I have some additional comments though I don't work on TVM/Relay; I just helped 
Steven out with some parts of the fuzzer.

[quote="slyubomirsky, post:1, topic:12234"]
Fuzzing infrastructure poses the most questions: Should it be defined within 
TVM’s codebase, or live separately? Where should the scripts for invoking it be 
defined as well?
[/quote]

I'm in favor of just keeping the fuzzer (the main driving part of the fuzzer) 
in the top level repo since it is pretty small, but I don't think it'd be much 
of a difference keeping it in another repo. As to where to storge 
component-specific fuzzing parts like oracles or pass-specific fuzzing 
harnesses, I think the two best options are:

1. Keep these things next to the code. For example, for transformation-specific 
fuzzing wrappers, just put these wrappers next to their transforms in the 
`src/relay/transforms`. 

1. Keep these things in some tooling or test directory. For example, those same 
transformation-specific fuzzing wrappers would instead go in 
`tests/python/relay` (or some subdir there). 

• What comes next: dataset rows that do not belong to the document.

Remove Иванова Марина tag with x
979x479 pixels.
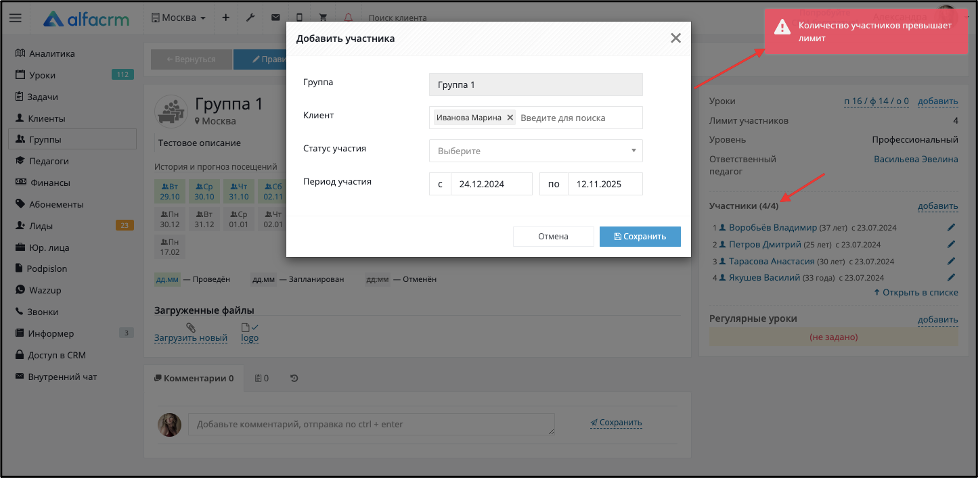point(509,117)
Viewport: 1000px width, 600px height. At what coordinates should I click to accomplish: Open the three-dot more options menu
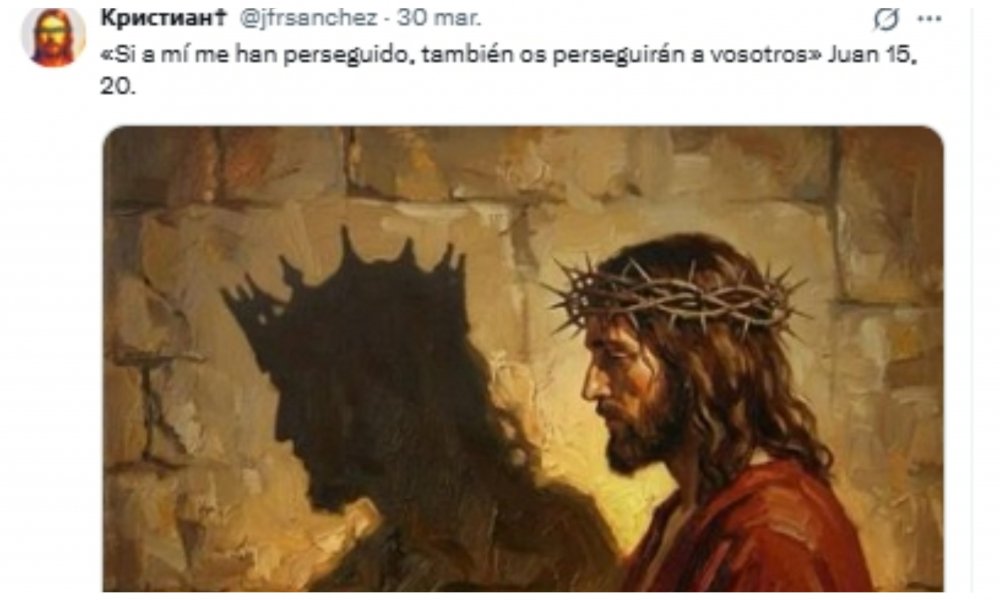(x=929, y=19)
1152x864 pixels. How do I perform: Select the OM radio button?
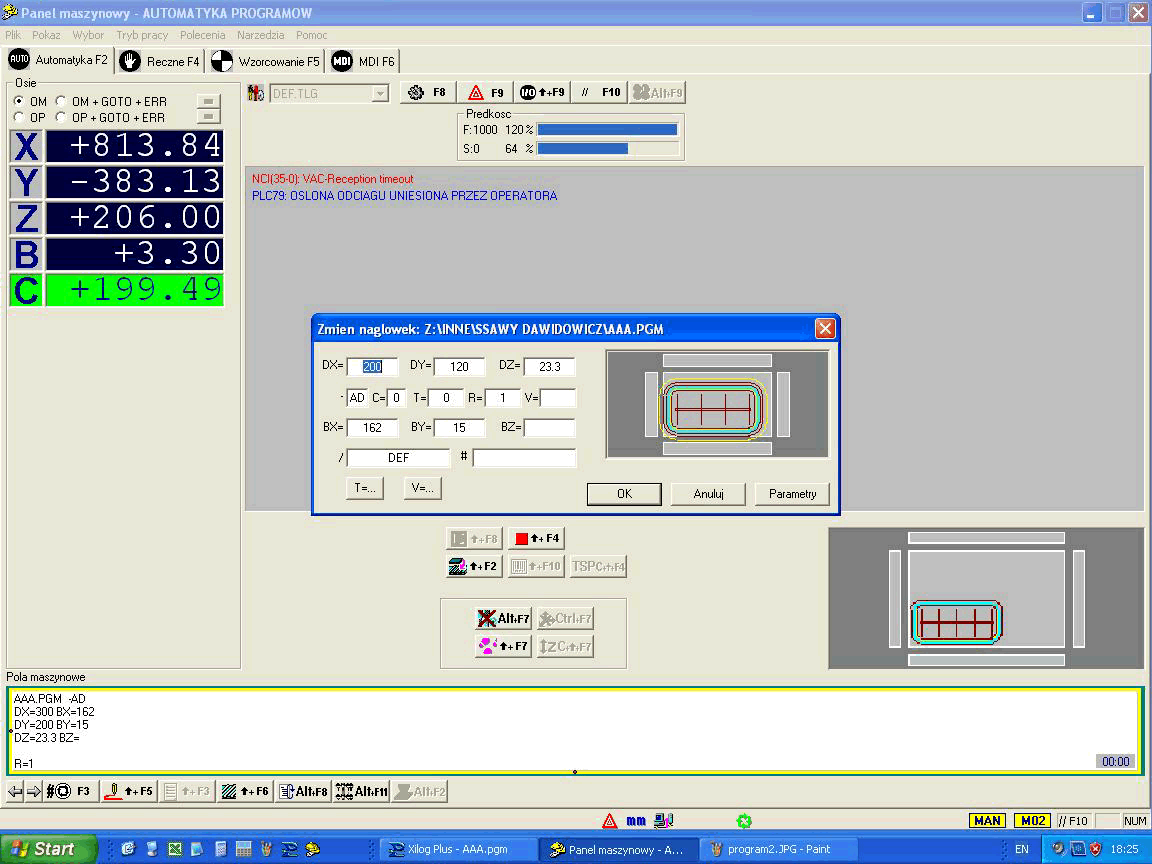(x=19, y=102)
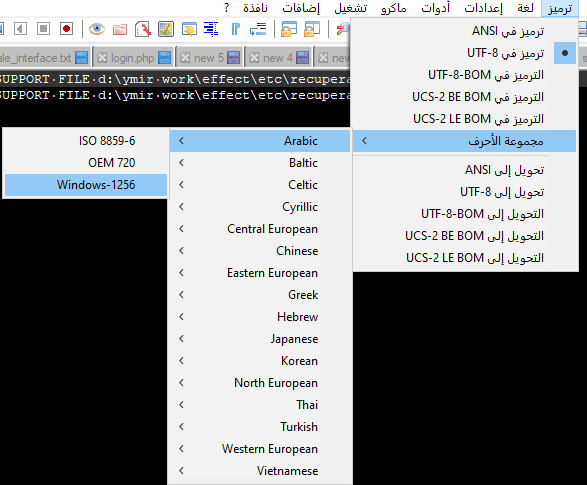Open the document map icon
This screenshot has height=485, width=587.
[166, 29]
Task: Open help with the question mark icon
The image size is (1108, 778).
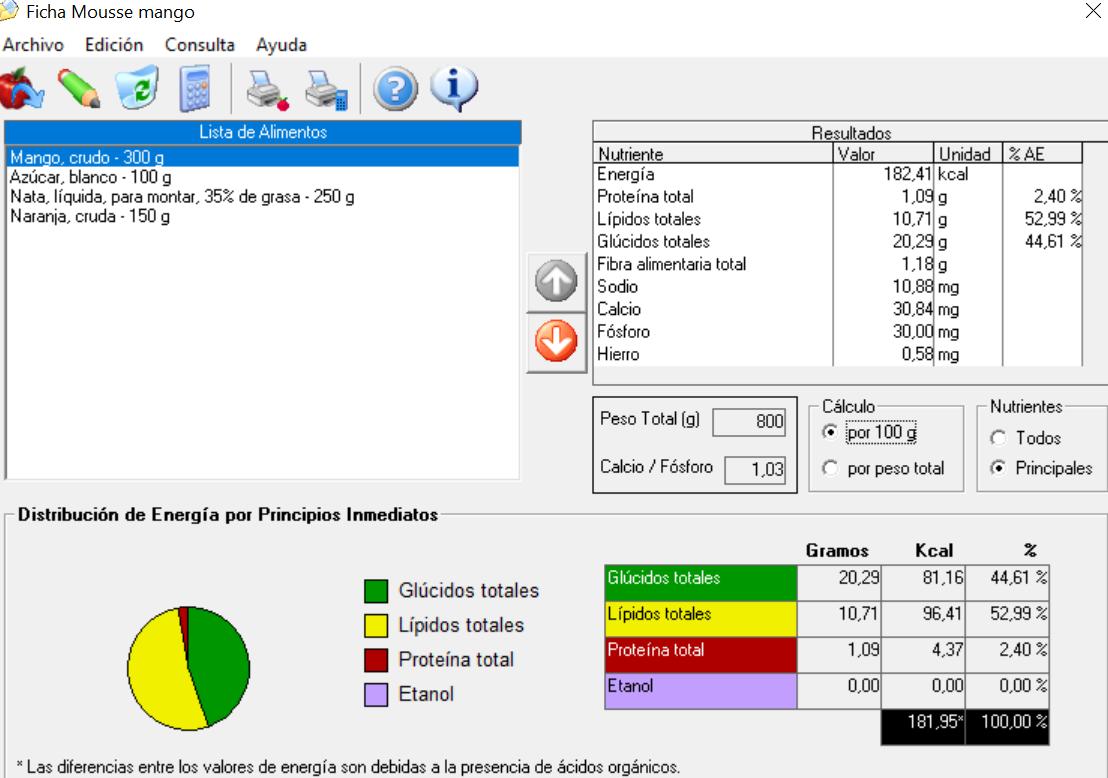Action: click(x=395, y=91)
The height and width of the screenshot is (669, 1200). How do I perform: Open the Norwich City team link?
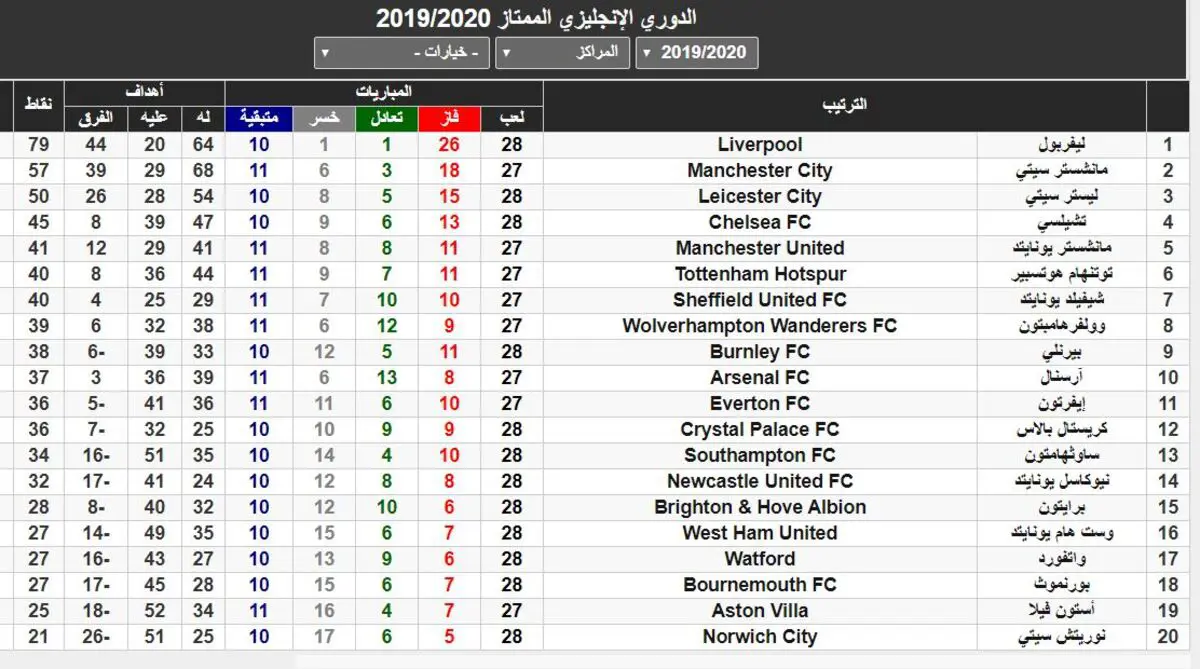760,637
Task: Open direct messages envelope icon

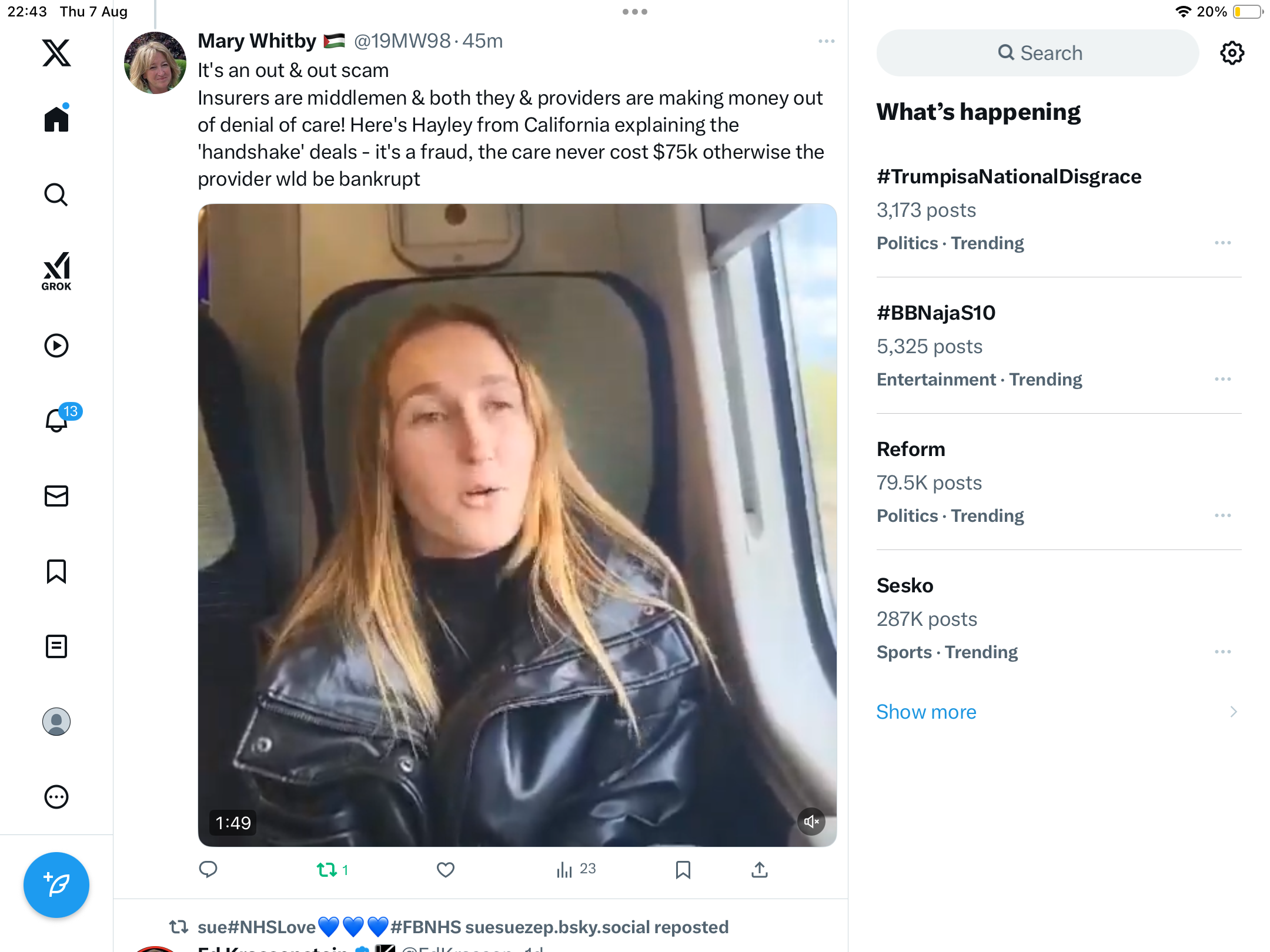Action: point(56,496)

I'm not super familiar with Python, but I think that with the way Python 
modules work and the fuzzer currently written in Python, maybe the second 
option would be easier (?).

Probably the most important part of the infrastructure to figure out is how 
this is going to run. Since it sounds like the fuzzer will run quite 
frequently, the runs should probably be automated by some CI-fuzzing tool that 
has statistic and bug reporting abilities. I don't have much experience with 
CI-based fuzzing toolchains, but I would like to throw ClusterFuzzLite 
(https://github.com/google/clusterfuzzlite) into the mix for consideration. It 
is a simplified version of Google's ClusterFuzz, runs in CI, has the reporting 
facilities, and can handle mixed Python/C++ projects. I found this a ujson 
fuzzer for ClusterFuzzLite: 
https://github.com/google/oss-fuzz/blob/master/projects/ujson/hypothesis_structured_fuzzer.py
 which mixes Python and C; this could be used as a starting point or template 
to getting the Relay fuzzer up and running.

[quote="slyubomirsky, post:1, topic:12234"]
I would be interested in technical advice on tracking code coverage, especially 
across the C++ and Python boundary, if it is desirable (I think it is).
[/quote]

For an earlier evaluation of the fuzzer, we used llvm's SourceBasedCodeCoverage 
and SanitizerCoverage to instrument and track code coverage of the C++ parts of 
Relay. This injects code coverage tracking code at compile time, so we couldn't 
get full coverage data because of the Python/C++ split in the fuzzer, but 
unless others have better ways of getting coverage data, I'm guessing this will 
be the way it gets coverage to start.